Liebe Leserinnen und Leser: Man traut seinen Augen und Ohren nicht! Nur zwei Jahre nach dem Herpes-Desaster von Valencia und anderswo kommen aus Spanien die gleichen schlechten Nachrichten wie damals: Neue Herpes-Fälle bei den Turnierwochen in Oliva Nova, dazu ein Fall im belgischen Lier. Valencia bricht seine Turnierwochen 2023 sofort ab. Da kann man ja nur mit dem Kopf schütteln!
Die schauerlichen Bilder schwer leidender Pferde, die durch Aufhängungen gestützt werden mussten, weil sie nicht mehr auf ihren eigenen vier Beinen stehen konnten – sie sind uns noch immer tief im Gedächtnis. Und wir erinnern uns an den leidgeprüften Sven Schlüsselburg, den Springreiter aus Ilsfeld bei Heilbronn, der damals, 2021, binnen weniger Wochen ein Dutzend Pferde verlor, darunter Sportpferde, aber auch Zuchtstuten. Als eine der Konsequenzen wurde von der FN die Impfpflicht vom 1. Januar 2023 an eingeführt.
Und nun erleben wir in diesen Tagen, an denen die Frühjahrsturniere im europäischen Süden beginnen, erneut ein Aufkeimen des Herpesvirus. Jedes Pferd, so sagen es uns die Tierärzte, trage das Virus in sich – zum Ausbruch komme es allerdings nur unter bestimmten äußeren Bedingungen. Nur ein einziges infiziertes Pferd könne die Epidemie auslösen. In Oliva Nova waren, so ist zu hören, während der zweiten Turnierwoche annähernd eintausend Pferde aufgestallt.
Meine aktuelle Frage: Wenn derlei internationale Pferdemärkte – und um nichts anderes handelt es sich – praktisch ein Hochrisikobereich sind, der jeder Zeit außer Kontrolle geraten kann, muss dann nicht die gesamte Branche sofort umdenken? Sind die Verantwortlichen und die Beteiligten aus den schlimmen Erfahrungen der Saison 2021 nicht klug geworden? Drückt man sich, womöglich aus finanziellen Gründen, darum, die unausweichliche Impfpflicht in der Praxis international einzuführen und einzuhalten? Das wäre verhängnisvoll.
Was mich erstaunt und ratlos macht, ist dies: Spanien scheint so etwas zu sein wie ein Hotspot in Sachen Herpes. Wie kann das sein? Was es mit dem Einzelfall in Lier auf sich hat, werden wir hoffentlich bald erfahren. Aus Oliva Nova heißt es in verschiedenen Berichten, die im Internet kursieren, man habe alles getan, um die zunächst zehn betroffenen Pferde sofort zu isolieren. Sodann gibt’s dort Kriterien, die erfüllt sein müssen, ehe die Pferde das Turniergelände verlassen dürfen – der Heimweg ist strikte Pflicht. Turnierstarts vorerst ausgeschlossen.

AUFGABENSTELLUNG »
Gib aus dem Text über die Herpes-Fälle alles von „Meine aktuelle Frage: Wenn“ bis hinunter zu „Das wäre verhängnisvoll.“ unverändert wieder. Die Zeilen spielen hierfür keine Rolle.

DATENAUSZÜGE »
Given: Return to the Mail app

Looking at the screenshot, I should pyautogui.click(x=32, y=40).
--
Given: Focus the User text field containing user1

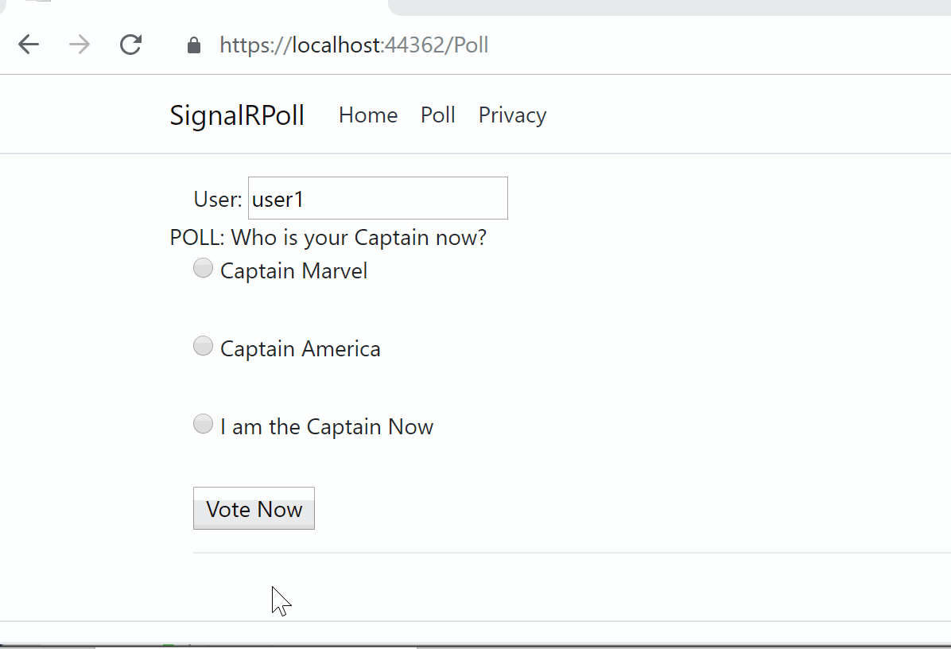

ERGEBNIS »
Meine aktuelle Frage: Wenn derlei internationale Pferdemärkte – und um nichts anderes handelt es sich – praktisch ein Hochrisikobereich sind, der jeder Zeit außer Kontrolle geraten kann, muss dann nicht die gesamte Branche sofort umdenken? Sind die Verantwortlichen und die Beteiligten aus den schlimmen Erfahrungen der Saison 2021 nicht klug geworden? Drückt man sich, womöglich aus finanziellen Gründen, darum, die unausweichliche Impfpflicht in der Praxis international einzuführen und einzuhalten? Das wäre verhängnisvoll.